いや、この作品なりに鎖国の内情を描いているのだが、明かされる真相はスカスカの雑なもので、劇中に見られるのは、日本でも ごく狭い範囲の出来事に限られている。
 これなら、「八丈島鎖国」ぐらいで十分だったんじゃなかろうか…それが映画のアオリ文句としてガツンと機能するかどうかは疑問だけど(八丈島の人ごめんなさい)。

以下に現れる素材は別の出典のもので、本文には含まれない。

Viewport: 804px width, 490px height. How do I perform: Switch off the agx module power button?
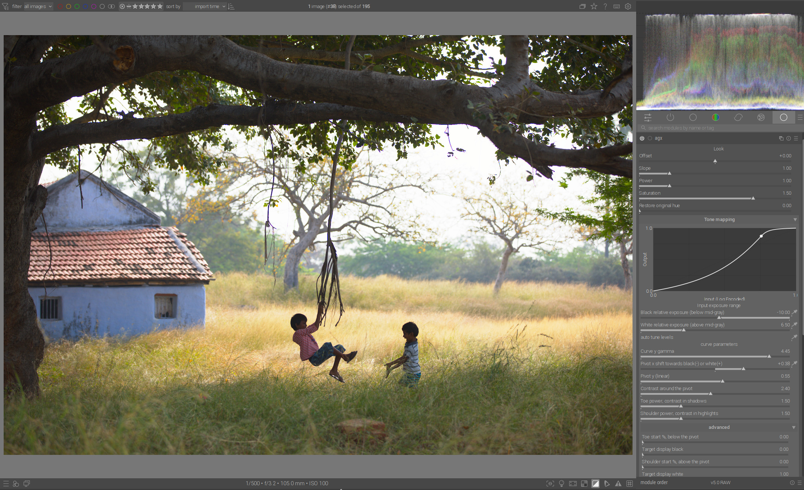pyautogui.click(x=642, y=138)
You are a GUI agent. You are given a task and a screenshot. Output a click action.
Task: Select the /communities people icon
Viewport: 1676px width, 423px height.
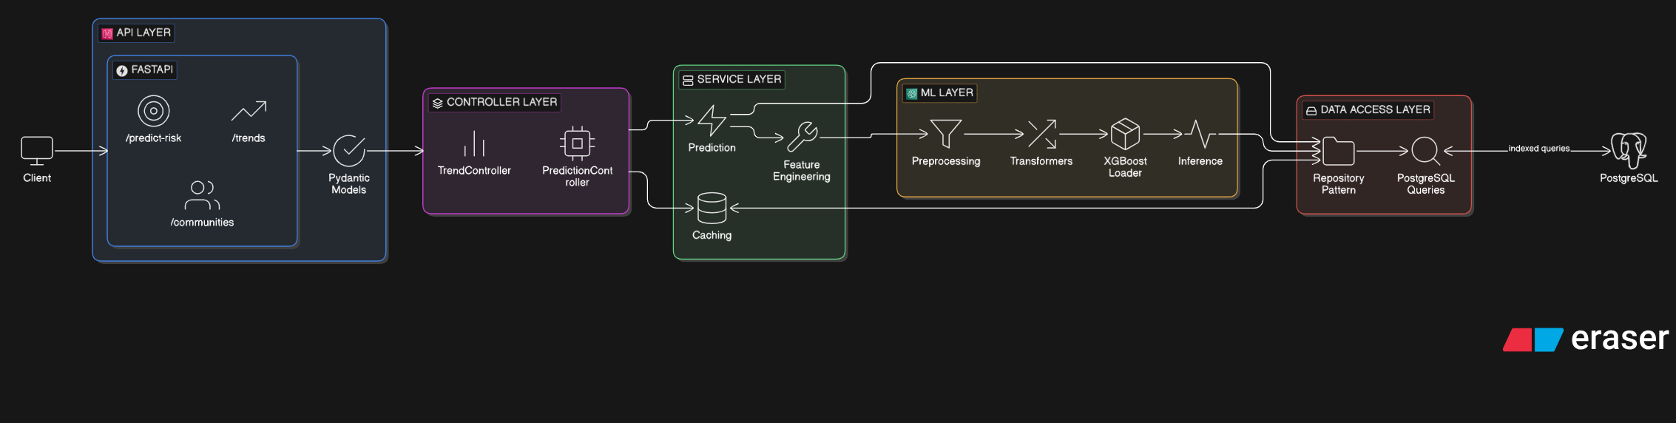point(202,195)
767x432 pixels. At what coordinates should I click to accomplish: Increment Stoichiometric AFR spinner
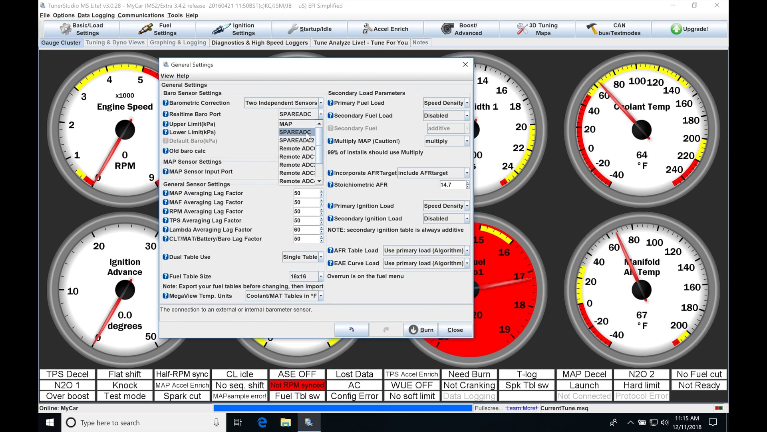[x=468, y=183]
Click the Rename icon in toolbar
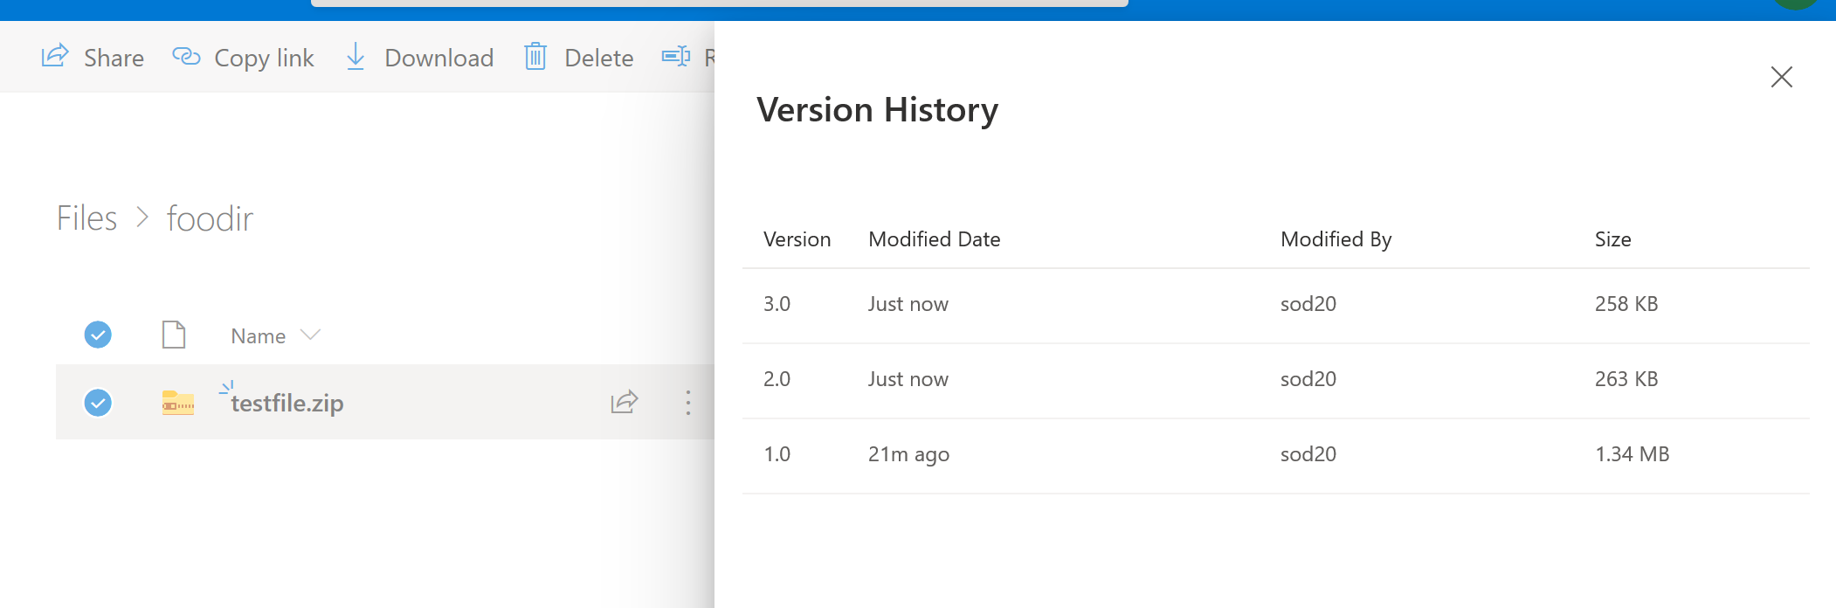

 主人公らが直面する事態や敵を大きく設定し過ぎると、映画に現実感が無くなり、観客は自分と切り離された世界の出来事に思ってしまい、「ふーん」以上の反応を引き出しづらくなる。
 これだけ現実の日本と隔絶しているなら、いっそ、舞台を架空の世界にした方が納得させ易かったろう。
 『APPLESEED』は、そこいらを比較的上手くコントロール出来ていたように思うが、この作品では失敗。
 「孤立を恐れず、世界に対し断固とした姿勢を見せる日本」と「日本とモメる事を恐れ、日和見主義で通したいアメリカ」という、現実と正反対の国家関係は、有り得ないと思いつつ何だか可笑しかったけど。

 「ある事態」に陥っている日本の内情に対し、ヒロインは有効な手を打つことが出来ず、結局は「悪のボスを倒す」といった分かり易いレベルの作劇に終始する。
ボスが背負うドラマも安っぽく…日本鎖国、という異常事態の中心に居座る悪役としては、余りにも どうでも良い。
 こればかりのアクションを描きたいのなら、ストーリーは「ロボット犯罪組織と捜査官の戦い」ぐらいに抑えて構わないのでは?
 風呂敷を広げすぎたため、多数の綻びが生じ、キレイに畳む事も出来ず、肝心のアクションシーンを楽しんでもらう前に観客の頭を不満と疑問符で一杯にしてしまった。

 頑張って作り上げられた拘りの画面が勿体ない、「語りたい事・見せたい物・感じ取って欲しいテーマ」の絞り込みを怠った映画。
 この高い技術の器に、どんな凄い物語でも盛り込む事が出来たはずなのに…と思うと、ひたすら勿体ない。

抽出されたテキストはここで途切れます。